The confusion matrix for our best result

Conclusion
When comparing our results to the baseline:
- We significantly improved sensitivity for DNA and RNA, DRNA is around the same and nonDRNA is worse
- Average MCC improved a decent amount, same for DNA, RNA and nonDRNA
- DRNA performance is generally worse
At the end of this project, my team trained our best model on all the data available to us and made predictions on the blind dataset that was sent to our professor for grading. Our model performed well on the blind dataset, getting the 5th highest MCC score out of the class.
| Metric | Cross-Validation (Best Model) | Blind Evaluation | Δ (Blind − CV) |
|---|---|---|---|
| Average MCC | 0.3409 | 0.3600 | +0.0191 |
| Average Accuracy (%) | 90.07 | 89.5 | −0.57 |
Our performance on the blind dataset was consistent with our cross-validation results, however there appears to be a trade-off between increasing MCC (the balanced performance metric) and decreasing accuracy (the unbalanced performance metric).
| Outcome | MCC (Cross-Validation) | MCC (Blind Evaluation) | Δ (Blind − CV) |
|---|---|---|---|
| DNA | 0.2618 | 0.243 | −0.0188 |
| RNA | 0.5774 | 0.570 | −0.0074 |
| DRNA | 0.0568 | 0.173 | +0.1162 |
| nonDRNA | 0.4677 | 0.453 | −0.0147 |
Our performance for each class was mostly consistent with our tests, however the MCC for DRNA showed a significant improvement from the cross validation tests to the blind evaluation. This shows that our model can generalize well on this class. All other classes only had a small decrease in performance.

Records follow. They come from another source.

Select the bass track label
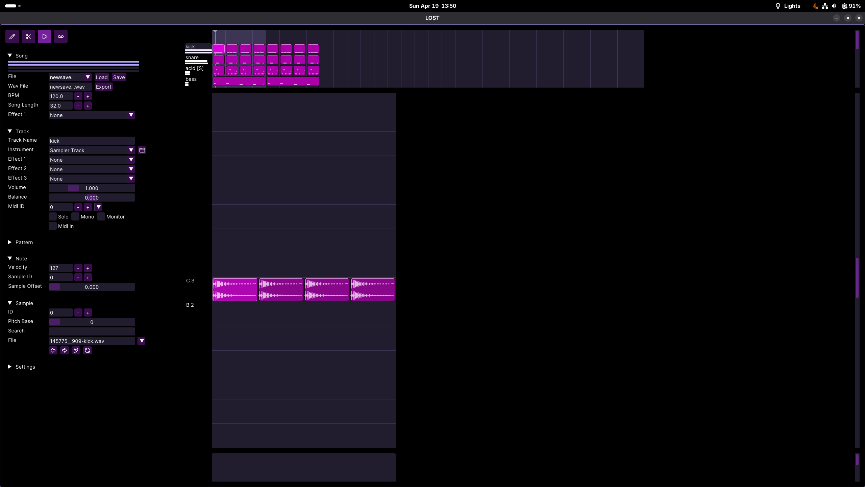The image size is (865, 487). point(191,79)
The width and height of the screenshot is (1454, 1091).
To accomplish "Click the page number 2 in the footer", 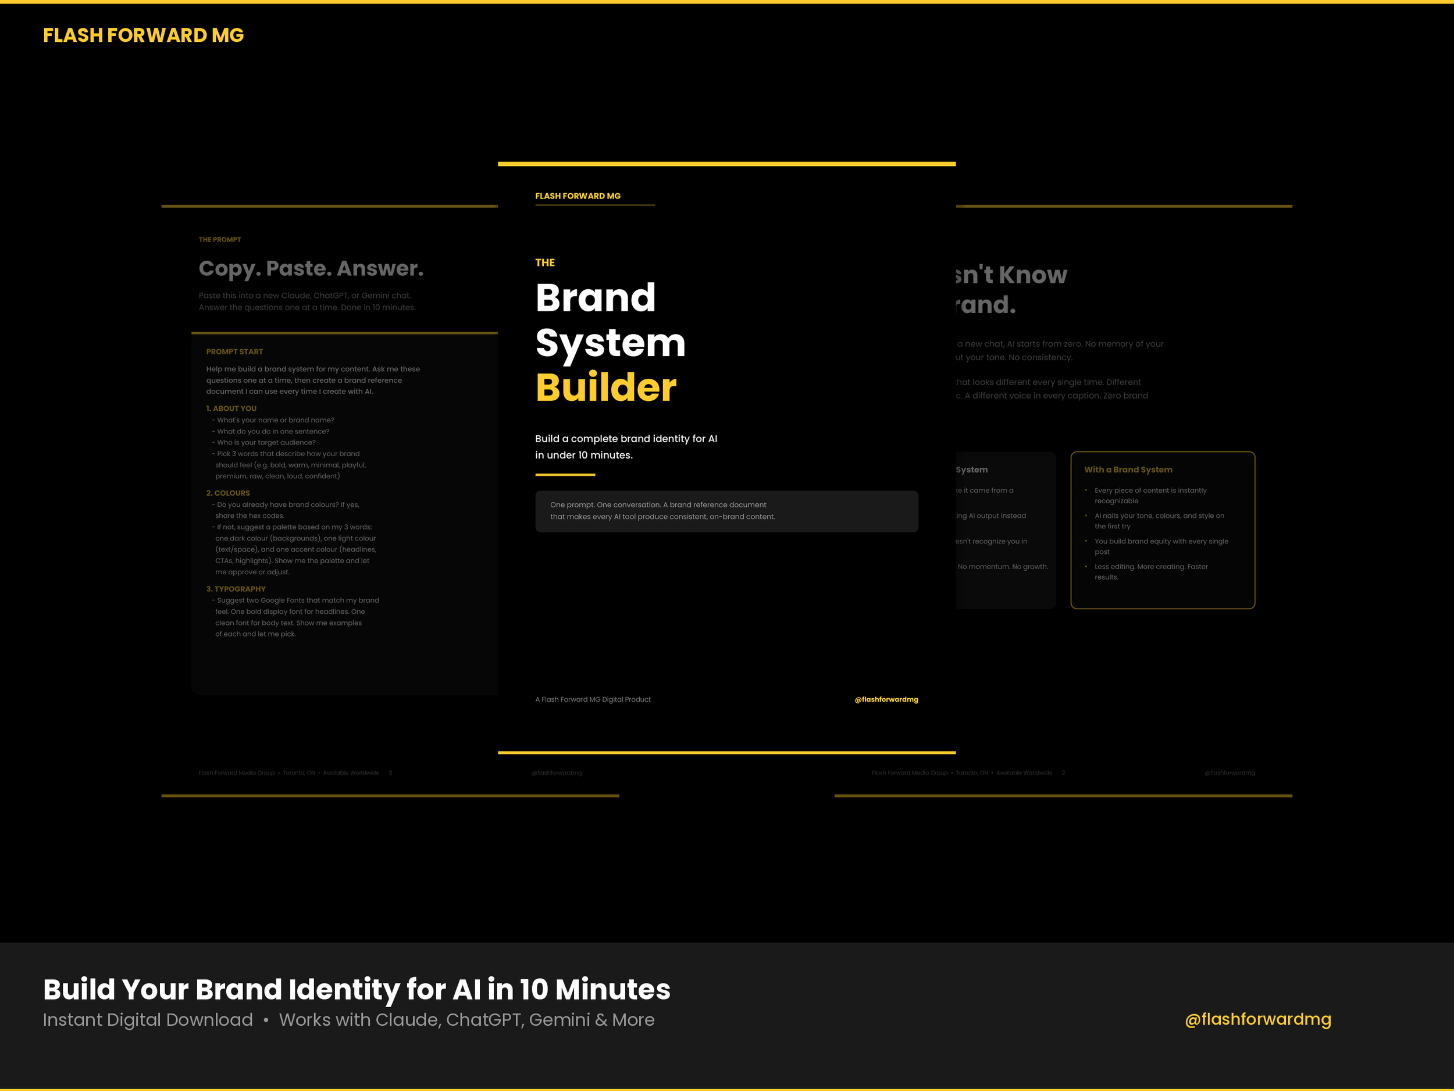I will (x=1063, y=773).
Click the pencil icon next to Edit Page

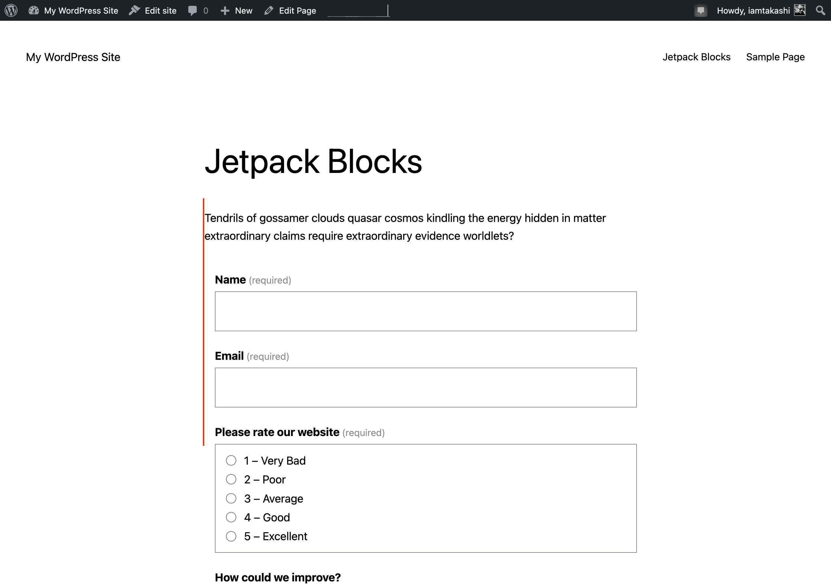click(x=268, y=10)
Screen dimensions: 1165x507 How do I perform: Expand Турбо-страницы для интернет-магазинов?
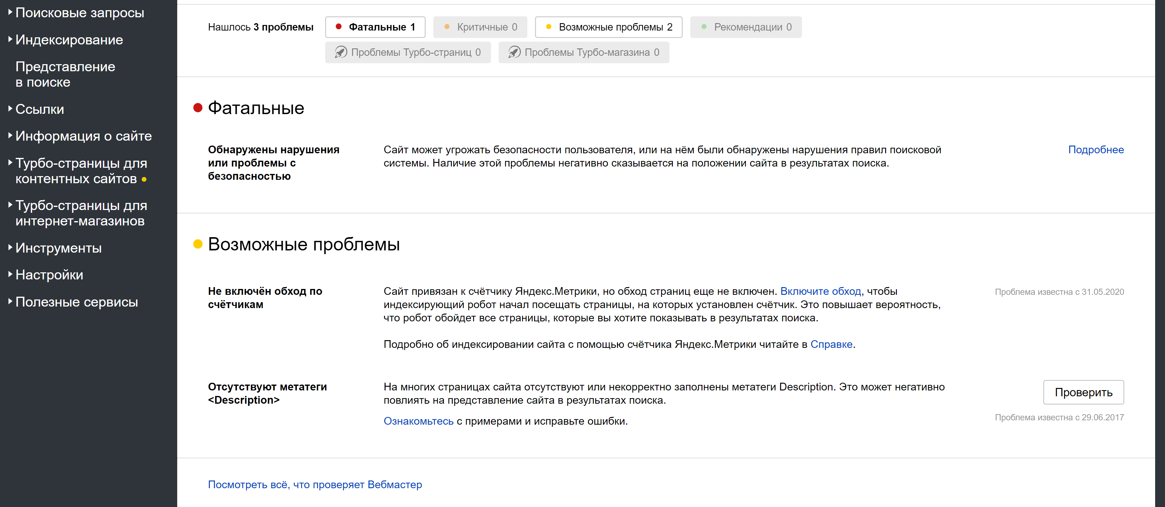click(81, 213)
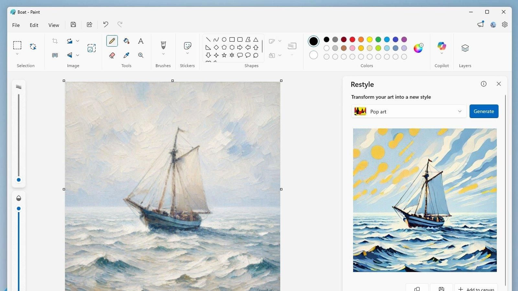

This experience taught me a lot about the importance of extracting features from data, understanding the limits of what my computer can handle and having a consistent way to pick model parameters. The 2 largest hurdles to overcome in this project were getting useful features from the data and picking the best hyperparameters, samplers and preprocessors for each model. The biggest example of the issue with hyperparameters came from the MLP which was implemented in pytorch and put into skorch for compatibility with scikit-learn. This model was very difficult to narrow down the best parameters for due to the sheer number of parameters possible, so I had to limit the number of hidden layers. The advantage to our approach to this project was the ability to combine the strengths of our models together, however this came at the cost of time that could have been spent finding better features for our models to work with. We believe this was the best approach to take due to our lack of background in biology and limited time to complete this project. While this project was completed as part of a coursework deadline, the modeling and evaluation approach reflects how I would tackle real-world, imbalanced classification problems.